§ **PROBLEM TO SOLVE**:
Within the data that follows, tally every line containing "computer". Provide only the tally.

§ **DATA SHOWN**:
____
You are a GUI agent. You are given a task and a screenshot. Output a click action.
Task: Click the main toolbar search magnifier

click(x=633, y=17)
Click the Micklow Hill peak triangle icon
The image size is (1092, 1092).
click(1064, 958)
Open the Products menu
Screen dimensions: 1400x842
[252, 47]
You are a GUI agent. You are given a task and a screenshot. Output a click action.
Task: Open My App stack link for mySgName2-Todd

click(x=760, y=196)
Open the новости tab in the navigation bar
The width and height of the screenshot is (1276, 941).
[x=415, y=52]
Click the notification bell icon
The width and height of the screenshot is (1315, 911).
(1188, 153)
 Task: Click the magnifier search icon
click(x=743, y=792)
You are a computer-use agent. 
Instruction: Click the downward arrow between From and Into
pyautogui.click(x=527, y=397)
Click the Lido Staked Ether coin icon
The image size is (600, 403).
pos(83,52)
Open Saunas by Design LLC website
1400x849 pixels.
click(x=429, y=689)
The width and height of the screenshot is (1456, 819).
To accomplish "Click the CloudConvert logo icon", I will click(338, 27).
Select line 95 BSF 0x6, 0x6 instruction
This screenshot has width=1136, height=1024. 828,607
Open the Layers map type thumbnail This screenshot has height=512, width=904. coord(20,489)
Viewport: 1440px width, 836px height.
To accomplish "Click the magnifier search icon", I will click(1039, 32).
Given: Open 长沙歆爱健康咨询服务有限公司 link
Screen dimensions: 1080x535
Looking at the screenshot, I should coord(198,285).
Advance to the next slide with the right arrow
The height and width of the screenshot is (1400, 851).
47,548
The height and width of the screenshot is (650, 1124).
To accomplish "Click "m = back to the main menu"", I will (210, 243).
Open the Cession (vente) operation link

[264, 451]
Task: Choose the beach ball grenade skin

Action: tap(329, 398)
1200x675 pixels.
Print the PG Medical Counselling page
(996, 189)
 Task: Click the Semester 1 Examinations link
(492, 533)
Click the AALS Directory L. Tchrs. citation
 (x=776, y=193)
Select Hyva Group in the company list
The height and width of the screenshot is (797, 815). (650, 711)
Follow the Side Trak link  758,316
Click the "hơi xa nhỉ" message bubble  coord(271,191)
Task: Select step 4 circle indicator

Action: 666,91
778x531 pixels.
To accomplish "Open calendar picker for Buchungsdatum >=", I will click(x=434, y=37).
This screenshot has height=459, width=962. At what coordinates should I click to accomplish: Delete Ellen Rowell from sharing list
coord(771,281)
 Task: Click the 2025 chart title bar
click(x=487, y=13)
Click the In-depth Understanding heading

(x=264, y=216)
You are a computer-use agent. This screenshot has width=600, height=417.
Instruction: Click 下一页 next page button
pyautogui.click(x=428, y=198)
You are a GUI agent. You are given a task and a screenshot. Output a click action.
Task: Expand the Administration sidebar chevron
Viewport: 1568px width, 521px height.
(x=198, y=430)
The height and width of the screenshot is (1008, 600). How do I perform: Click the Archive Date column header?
____
§ **TASK OUTPUT**:
2